Se pudesses dizer uma coisa à tua versão mais jovem, quando tinhas 15, 16 anos e estavas em maiores dificuldades, o que é que lhe dirias?
A primeira coisa que me vem à cabeça é: “Todos os sacrifícios que fizeste valeram a pena, para estares onde estás agora. Foi difícil, vai ser difícil, mas tens de olhar para o lado positivo. Mesmo que pareça que isso não existe, existe.”
Falaste dos sacrifícios. Quão importante é trabalhar a saúde mental quando és, ou queres ser, atleta profissional?
A saúde mental é provavelmente a coisa mais importante que podes fazer por ti. Afeta o futebol, afeta tudo na tua vida. Passei por um período da minha vida em que a minha saúde mental era muito má e, por isso, não estava a exibir-me a bom nível e perdi oportunidades.
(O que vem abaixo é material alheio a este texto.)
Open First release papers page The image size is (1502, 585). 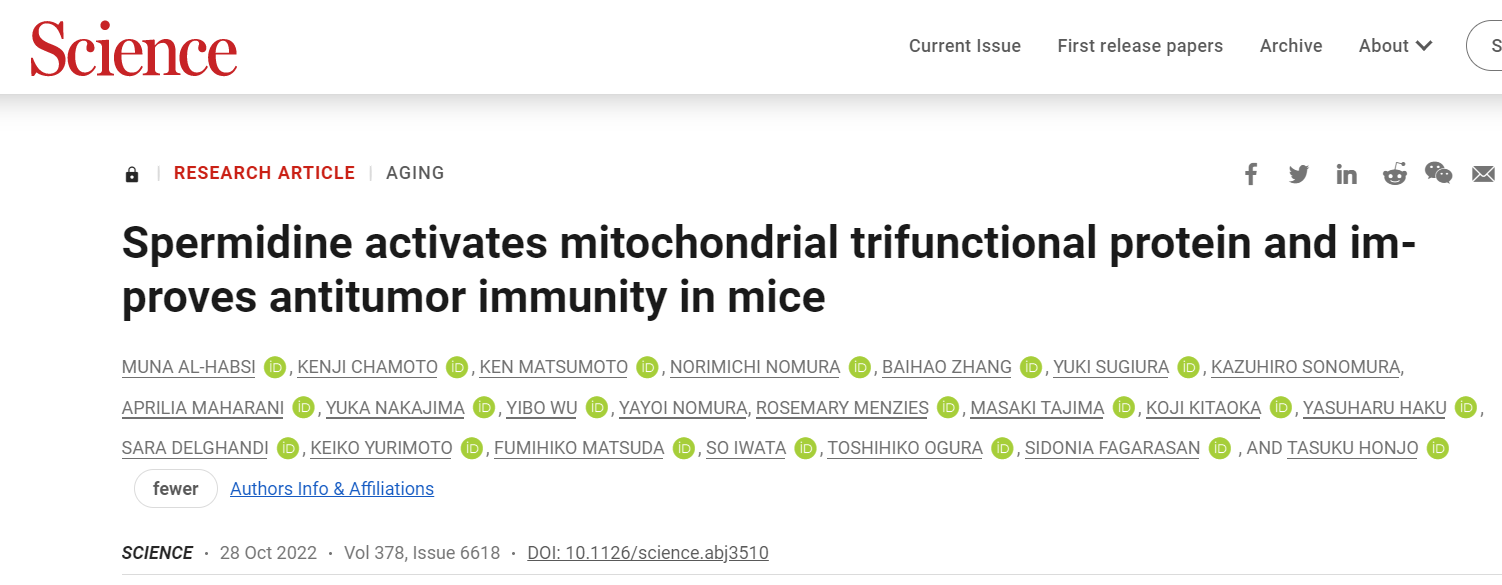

É importante poder falar com alguém, não interessa quem seja. Mesmo que não seja a tua família, precisas de enfrentar as coisas, no final do dia. Isso é algo que evitei durante algum tempo, no entanto, a partir do momento em que consegui falar sobre isso, as portas começaram a abrir-se e eu comecei a trabalhar em mim mesma, para ser melhor e mais forte mentalmente.
Para fechar, uma coisa mais leve. Fala-me daquele golo, aquele golo. Sabes qual é...
Sim, sei qual é o golo [risos]. Era algo que treinávamos um par de vezes por semana. Tínhamos alguns livres mais "atrevidos" e coisas assim. Pareceu-me que era a mesma distância que estávamos a trabalhar no dia anterior. Por isso, juntámo-nos todas, eu tinha de parecer que não estava preparada, a bola chegou – na verdade, a guarda-redes estava fora da linha e um bocado inclinada para o seu lado esquerdo – e eu bati-lhe com força, ela desceu um pouco e entrou pelo ângulo superior esquerdo.
Então, foi intencional? Quem diz que foi um acidente está errado?
Sim, foi intencional. Era algo que já estávamos a treinar há algum tempo.
Qual é a sensação quando aquilo que praticaste no treino se concretiza em jogo?
É incrível. Nem consigo descrever a sensação. E ganhámos.